Residents there wish to maintain the semi-rural nature of the area. They like the current infrastructure with lots of two-lane roads, small shopping centers, and open spaces for families to enjoy. Unfortunately, the newly elected leaders in Cobb County are targeting the area for industrial parks and high-density, low-income housing, right in line with President Biden’s drive to destroy the suburbs. Residents do not want the congestion or the massive projects required to accommodate the county’s plans.

Eastern Oregon is petitioning to join Idaho. There has been noise for years that southern Illinois would like to become part of Indiana. And I have to say, if Georgians are stupid enough to elect Stacey Abrams as governor in 2022, there may be a petition for North Georgia to join Tennessee. Abrams would do a fine job of destroying the state with the same progressive policies that Bottoms has employed to run Atlanta into the ground.

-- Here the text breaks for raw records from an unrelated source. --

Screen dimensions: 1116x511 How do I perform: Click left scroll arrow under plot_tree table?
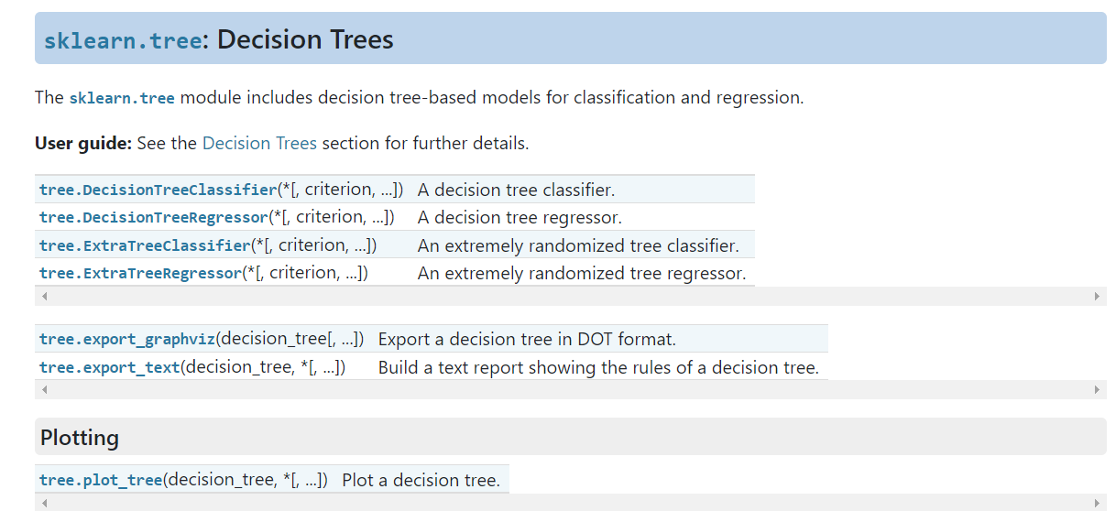tap(44, 503)
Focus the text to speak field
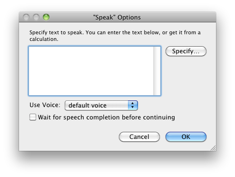This screenshot has width=235, height=177. [91, 71]
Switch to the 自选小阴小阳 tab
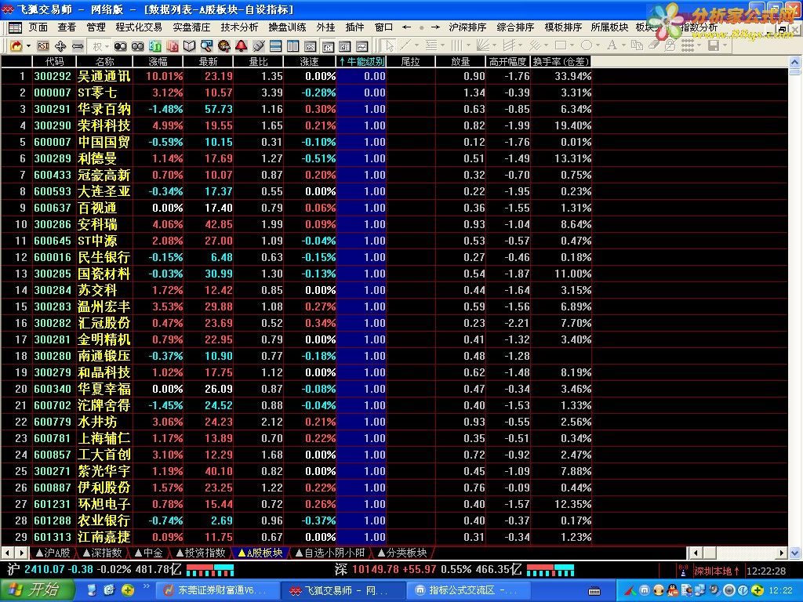Screen dimensions: 803x602 click(x=330, y=553)

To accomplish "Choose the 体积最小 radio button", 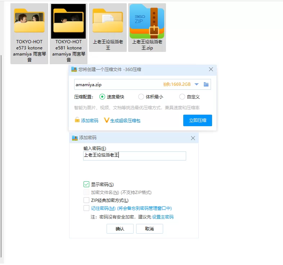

The two initiatives in Georgia are not partisan or racially motivated. Neither is the Oregon petition. Instead, there is a broad coalition of people in America who do not want to be governed to death or live under a government that can’t keep them safe. The sooner this coalition of Americans understands that a progressive government searching for equity will not keep you safe and wants to govern every area of your life, the sooner we can kill that project once again. It seems to be something we need to do every 70 years or so.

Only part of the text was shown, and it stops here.